-- Start of Records supplied --

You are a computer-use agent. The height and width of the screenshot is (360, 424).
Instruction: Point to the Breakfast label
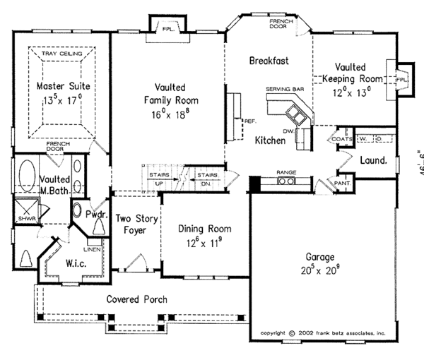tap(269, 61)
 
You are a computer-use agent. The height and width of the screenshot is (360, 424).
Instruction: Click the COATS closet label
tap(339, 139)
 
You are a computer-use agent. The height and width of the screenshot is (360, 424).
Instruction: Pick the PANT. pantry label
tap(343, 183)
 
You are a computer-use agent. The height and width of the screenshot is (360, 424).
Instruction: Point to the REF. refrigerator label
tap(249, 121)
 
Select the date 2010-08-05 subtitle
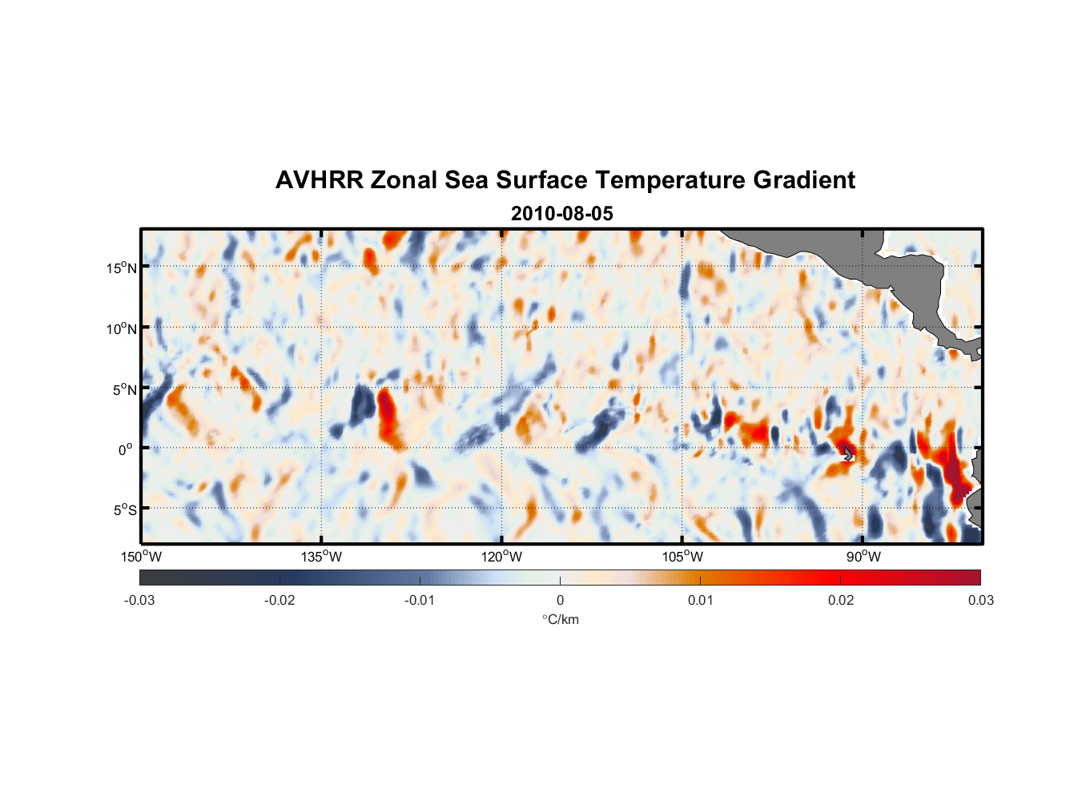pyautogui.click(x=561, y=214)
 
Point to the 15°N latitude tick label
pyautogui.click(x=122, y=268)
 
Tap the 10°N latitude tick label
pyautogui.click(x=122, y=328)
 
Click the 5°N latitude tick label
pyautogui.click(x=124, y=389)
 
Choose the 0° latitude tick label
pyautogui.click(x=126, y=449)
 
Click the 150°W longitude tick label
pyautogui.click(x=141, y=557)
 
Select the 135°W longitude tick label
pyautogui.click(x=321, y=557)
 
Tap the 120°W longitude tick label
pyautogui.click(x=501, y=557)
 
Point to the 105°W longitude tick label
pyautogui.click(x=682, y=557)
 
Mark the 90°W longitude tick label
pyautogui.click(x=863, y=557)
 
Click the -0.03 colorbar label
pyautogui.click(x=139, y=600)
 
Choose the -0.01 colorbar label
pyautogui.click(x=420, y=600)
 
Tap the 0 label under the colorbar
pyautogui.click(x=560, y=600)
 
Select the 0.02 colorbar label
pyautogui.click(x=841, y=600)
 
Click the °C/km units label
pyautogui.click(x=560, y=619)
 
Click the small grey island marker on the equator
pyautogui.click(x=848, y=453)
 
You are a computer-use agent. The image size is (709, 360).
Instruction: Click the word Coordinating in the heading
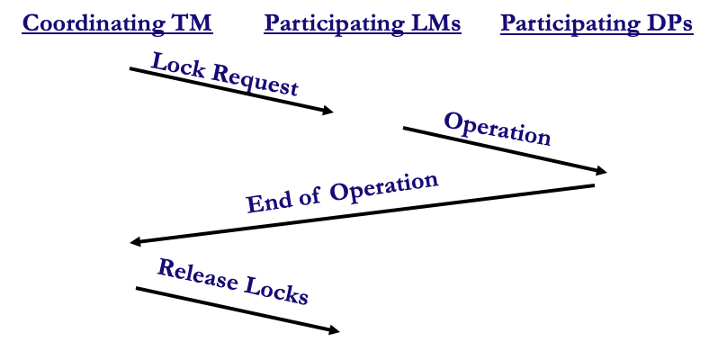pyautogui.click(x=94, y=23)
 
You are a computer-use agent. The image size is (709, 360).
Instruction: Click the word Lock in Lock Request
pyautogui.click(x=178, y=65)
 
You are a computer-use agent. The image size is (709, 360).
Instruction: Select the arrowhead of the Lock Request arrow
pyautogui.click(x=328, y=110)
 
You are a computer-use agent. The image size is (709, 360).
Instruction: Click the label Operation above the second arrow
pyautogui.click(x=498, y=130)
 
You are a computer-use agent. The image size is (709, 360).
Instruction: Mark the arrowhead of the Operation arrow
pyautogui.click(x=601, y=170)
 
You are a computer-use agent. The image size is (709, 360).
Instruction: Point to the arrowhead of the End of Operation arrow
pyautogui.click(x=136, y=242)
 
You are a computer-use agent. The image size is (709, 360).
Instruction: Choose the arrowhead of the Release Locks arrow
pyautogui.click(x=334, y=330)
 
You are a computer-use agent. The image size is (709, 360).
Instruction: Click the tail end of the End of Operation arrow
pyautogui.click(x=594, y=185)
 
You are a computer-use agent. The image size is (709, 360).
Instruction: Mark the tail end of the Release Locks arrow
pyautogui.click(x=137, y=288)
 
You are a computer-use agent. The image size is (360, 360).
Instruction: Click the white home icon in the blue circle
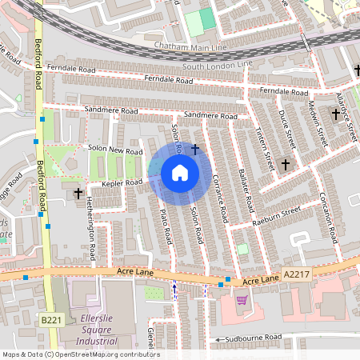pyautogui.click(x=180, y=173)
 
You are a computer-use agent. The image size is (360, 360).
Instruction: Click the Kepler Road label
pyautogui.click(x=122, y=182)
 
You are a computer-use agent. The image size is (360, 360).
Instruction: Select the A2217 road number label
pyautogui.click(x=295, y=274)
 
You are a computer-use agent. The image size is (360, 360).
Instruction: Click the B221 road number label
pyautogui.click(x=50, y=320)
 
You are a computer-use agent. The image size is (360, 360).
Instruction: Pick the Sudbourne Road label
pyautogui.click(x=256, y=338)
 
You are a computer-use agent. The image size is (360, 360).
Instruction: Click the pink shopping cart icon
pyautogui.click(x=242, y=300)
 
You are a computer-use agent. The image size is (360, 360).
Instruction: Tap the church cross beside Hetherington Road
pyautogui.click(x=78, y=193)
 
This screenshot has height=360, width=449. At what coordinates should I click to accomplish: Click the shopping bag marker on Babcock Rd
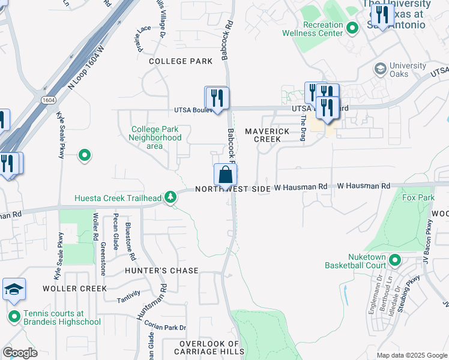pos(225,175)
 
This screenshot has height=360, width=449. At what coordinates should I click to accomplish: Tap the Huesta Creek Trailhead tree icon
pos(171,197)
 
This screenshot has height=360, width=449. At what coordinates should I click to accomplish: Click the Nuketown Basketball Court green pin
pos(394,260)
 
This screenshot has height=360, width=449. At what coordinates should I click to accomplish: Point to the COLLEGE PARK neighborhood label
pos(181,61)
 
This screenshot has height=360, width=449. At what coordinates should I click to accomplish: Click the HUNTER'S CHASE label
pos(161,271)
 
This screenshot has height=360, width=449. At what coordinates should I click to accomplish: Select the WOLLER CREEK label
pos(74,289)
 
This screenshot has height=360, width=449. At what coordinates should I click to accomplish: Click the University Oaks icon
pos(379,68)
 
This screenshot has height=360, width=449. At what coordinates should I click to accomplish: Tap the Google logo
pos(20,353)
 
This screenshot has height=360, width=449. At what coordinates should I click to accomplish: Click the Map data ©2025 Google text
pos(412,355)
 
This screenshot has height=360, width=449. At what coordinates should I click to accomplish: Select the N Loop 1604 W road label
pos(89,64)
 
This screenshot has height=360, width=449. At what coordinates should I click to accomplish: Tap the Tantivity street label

-- End of Records supplied --

• [Instructions to follow]: Quote every item above word for word, leaving out the pictures.

• [Written answer]:
You are a computer-use agent. The height and width of the screenshot is (360, 424).
Instruction: Point to the Breakfast label
tap(269, 61)
 
You are a computer-use agent. The height and width of the screenshot is (360, 424).
Instruction: Click the COATS closet label
tap(339, 139)
 
You are a computer-use agent. The height and width of the screenshot is (360, 424).
Instruction: Pick the PANT. pantry label
tap(343, 183)
 
You are a computer-use agent. The height and width of the screenshot is (360, 424).
Instruction: Point to the REF. refrigerator label
tap(249, 121)
 
Select the date 2010-08-05 subtitle
pyautogui.click(x=561, y=214)
 
Point to the 15°N latitude tick label
pyautogui.click(x=122, y=268)
 
Tap the 10°N latitude tick label
pyautogui.click(x=122, y=328)
 
Click the 5°N latitude tick label
pyautogui.click(x=124, y=389)
 
Choose the 0° latitude tick label
pyautogui.click(x=126, y=449)
 
Click the 150°W longitude tick label
pyautogui.click(x=141, y=557)
 
Select the 135°W longitude tick label
pyautogui.click(x=321, y=557)
 
Tap the 120°W longitude tick label
pyautogui.click(x=501, y=557)
 
Point to the 105°W longitude tick label
pyautogui.click(x=682, y=557)
 
Mark the 90°W longitude tick label
pyautogui.click(x=863, y=557)
 
Click the -0.03 colorbar label
pyautogui.click(x=139, y=600)
 
Choose the -0.01 colorbar label
pyautogui.click(x=420, y=600)
 
Tap the 0 label under the colorbar
pyautogui.click(x=560, y=600)
 
Select the 0.02 colorbar label
pyautogui.click(x=841, y=600)
 
Click the °C/km units label
pyautogui.click(x=560, y=619)
 
Click the small grey island marker on the equator
pyautogui.click(x=848, y=453)
 
You are a computer-use agent. The image size is (709, 360).
Instruction: Click the word Coordinating in the heading
pyautogui.click(x=94, y=23)
 
You are a computer-use agent. The image size is (709, 360).
Instruction: Click the word Lock in Lock Request
pyautogui.click(x=178, y=65)
 
You are a computer-use agent. The image size is (709, 360).
Instruction: Select the arrowhead of the Lock Request arrow
pyautogui.click(x=328, y=110)
 
You are a computer-use agent. The image size is (709, 360).
Instruction: Click the label Operation above the second arrow
pyautogui.click(x=498, y=130)
 
You are a computer-use agent. The image size is (709, 360).
Instruction: Mark the arrowhead of the Operation arrow
pyautogui.click(x=601, y=170)
 
You are a computer-use agent. The image size is (709, 360).
Instruction: Point to the arrowhead of the End of Operation arrow
pyautogui.click(x=136, y=242)
 
You are a computer-use agent. The image size is (709, 360).
Instruction: Choose the arrowhead of the Release Locks arrow
pyautogui.click(x=334, y=330)
 
You are a computer-use agent. The image size is (709, 360).
Instruction: Click the tail end of the End of Operation arrow
pyautogui.click(x=594, y=185)
 
You are a computer-use agent. The image size is (709, 360).
Instruction: Mark the tail end of the Release Locks arrow
pyautogui.click(x=137, y=288)
 
You are a computer-use agent. The image size is (360, 360).
Instruction: Click the white home icon in the blue circle
pyautogui.click(x=180, y=173)
 
You are a computer-use agent. The image size is (360, 360).
Instruction: Click the Kepler Road label
pyautogui.click(x=122, y=182)
 
You are a computer-use agent. The image size is (360, 360).
Instruction: Select the A2217 road number label
pyautogui.click(x=295, y=274)
 
You are a computer-use agent. The image size is (360, 360).
Instruction: Click the B221 road number label
pyautogui.click(x=50, y=320)
 
You are a computer-use agent. The image size is (360, 360).
Instruction: Pick the Sudbourne Road label
pyautogui.click(x=256, y=338)
 
You are a computer-use agent. The image size is (360, 360).
Instruction: Click the pink shopping cart icon
pyautogui.click(x=242, y=300)
 
You are a computer-use agent. The image size is (360, 360).
Instruction: Tap the church cross beside Hetherington Road
pyautogui.click(x=78, y=193)
 
This screenshot has height=360, width=449. At what coordinates should I click to accomplish: Click the shopping bag marker on Babcock Rd
pos(225,175)
 
This screenshot has height=360, width=449. At what coordinates should I click to accomplish: Tap the Huesta Creek Trailhead tree icon
pos(171,197)
 
This screenshot has height=360, width=449. At what coordinates should I click to accomplish: Click the Nuketown Basketball Court green pin
pos(394,260)
 
This screenshot has height=360, width=449. At what coordinates should I click to accomplish: Point to the COLLEGE PARK neighborhood label
pos(181,61)
 
This screenshot has height=360, width=449. At what coordinates should I click to accomplish: Click the HUNTER'S CHASE label
pos(161,271)
 
This screenshot has height=360, width=449. At what coordinates should I click to accomplish: Select the WOLLER CREEK label
pos(74,289)
 
This screenshot has height=360, width=449. At what coordinates should I click to accomplish: Click the University Oaks icon
pos(379,68)
 
This screenshot has height=360, width=449. At what coordinates should I click to accomplish: Tap the Google logo
pos(20,353)
 
This screenshot has height=360, width=449. At what coordinates should I click to accomplish: Click the Map data ©2025 Google text
pos(412,355)
 
This screenshot has height=360, width=449. At what coordinates should I click to accomplish: Select the N Loop 1604 W road label
pos(89,64)
 
This screenshot has height=360, width=449. At what coordinates should I click to accomplish: Tap the Tantivity street label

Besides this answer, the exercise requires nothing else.